Stored data
- - - - -

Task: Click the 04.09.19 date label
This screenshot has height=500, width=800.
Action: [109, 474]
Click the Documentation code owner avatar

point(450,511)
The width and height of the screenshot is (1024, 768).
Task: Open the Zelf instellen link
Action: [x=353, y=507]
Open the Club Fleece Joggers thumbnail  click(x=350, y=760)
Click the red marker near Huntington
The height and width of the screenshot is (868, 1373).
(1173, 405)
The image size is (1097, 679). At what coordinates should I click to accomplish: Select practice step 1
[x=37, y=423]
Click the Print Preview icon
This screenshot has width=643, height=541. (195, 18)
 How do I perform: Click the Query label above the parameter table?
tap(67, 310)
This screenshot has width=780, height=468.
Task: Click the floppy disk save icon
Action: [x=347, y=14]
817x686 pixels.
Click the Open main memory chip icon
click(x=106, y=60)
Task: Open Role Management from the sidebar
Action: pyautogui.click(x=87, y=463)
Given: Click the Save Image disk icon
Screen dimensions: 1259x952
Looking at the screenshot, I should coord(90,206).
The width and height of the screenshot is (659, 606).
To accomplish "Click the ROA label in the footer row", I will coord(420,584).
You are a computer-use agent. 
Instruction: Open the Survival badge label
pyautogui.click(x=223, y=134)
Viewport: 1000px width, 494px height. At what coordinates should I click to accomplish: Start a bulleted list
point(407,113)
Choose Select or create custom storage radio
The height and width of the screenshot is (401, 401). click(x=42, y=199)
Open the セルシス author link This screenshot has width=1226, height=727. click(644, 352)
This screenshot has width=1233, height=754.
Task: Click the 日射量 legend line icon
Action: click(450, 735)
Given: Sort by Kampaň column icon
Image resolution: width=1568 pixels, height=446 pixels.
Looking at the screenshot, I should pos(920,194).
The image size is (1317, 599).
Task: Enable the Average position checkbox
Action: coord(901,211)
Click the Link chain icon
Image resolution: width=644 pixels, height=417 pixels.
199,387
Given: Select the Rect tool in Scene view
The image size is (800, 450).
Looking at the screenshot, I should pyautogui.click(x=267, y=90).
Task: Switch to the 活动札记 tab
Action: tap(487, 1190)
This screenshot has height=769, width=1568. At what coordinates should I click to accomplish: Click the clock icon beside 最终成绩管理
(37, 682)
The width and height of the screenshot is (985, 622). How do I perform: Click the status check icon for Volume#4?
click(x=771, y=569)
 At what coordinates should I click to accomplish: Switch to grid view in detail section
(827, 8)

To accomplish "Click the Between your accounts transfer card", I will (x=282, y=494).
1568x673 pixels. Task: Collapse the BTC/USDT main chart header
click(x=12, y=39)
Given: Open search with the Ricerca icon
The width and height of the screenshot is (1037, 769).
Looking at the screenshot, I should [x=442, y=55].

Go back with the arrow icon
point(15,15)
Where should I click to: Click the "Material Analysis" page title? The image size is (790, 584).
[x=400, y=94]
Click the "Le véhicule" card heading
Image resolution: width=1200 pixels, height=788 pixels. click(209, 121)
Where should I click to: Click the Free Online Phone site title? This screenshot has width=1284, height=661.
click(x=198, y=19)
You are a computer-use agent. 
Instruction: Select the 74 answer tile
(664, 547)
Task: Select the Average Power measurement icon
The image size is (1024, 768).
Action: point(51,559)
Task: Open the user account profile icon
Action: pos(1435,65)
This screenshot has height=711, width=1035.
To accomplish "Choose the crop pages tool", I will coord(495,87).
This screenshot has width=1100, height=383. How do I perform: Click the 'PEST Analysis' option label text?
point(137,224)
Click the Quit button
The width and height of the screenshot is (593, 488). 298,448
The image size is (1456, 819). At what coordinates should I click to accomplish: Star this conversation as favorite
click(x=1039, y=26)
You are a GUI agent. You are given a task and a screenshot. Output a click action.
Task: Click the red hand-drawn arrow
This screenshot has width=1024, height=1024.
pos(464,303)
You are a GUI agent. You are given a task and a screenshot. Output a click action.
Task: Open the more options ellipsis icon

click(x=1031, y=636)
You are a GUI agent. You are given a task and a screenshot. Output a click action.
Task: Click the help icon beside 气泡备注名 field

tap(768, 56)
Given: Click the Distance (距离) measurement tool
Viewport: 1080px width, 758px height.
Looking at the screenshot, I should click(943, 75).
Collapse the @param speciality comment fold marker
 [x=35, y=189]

- - - - -

◆ What you should do ◆
In the entries, find the line containing "Collapse the @param" and output it and all remaining lines exactly.

◆ Written answer ◆
Collapse the @param speciality comment fold marker
 [x=35, y=189]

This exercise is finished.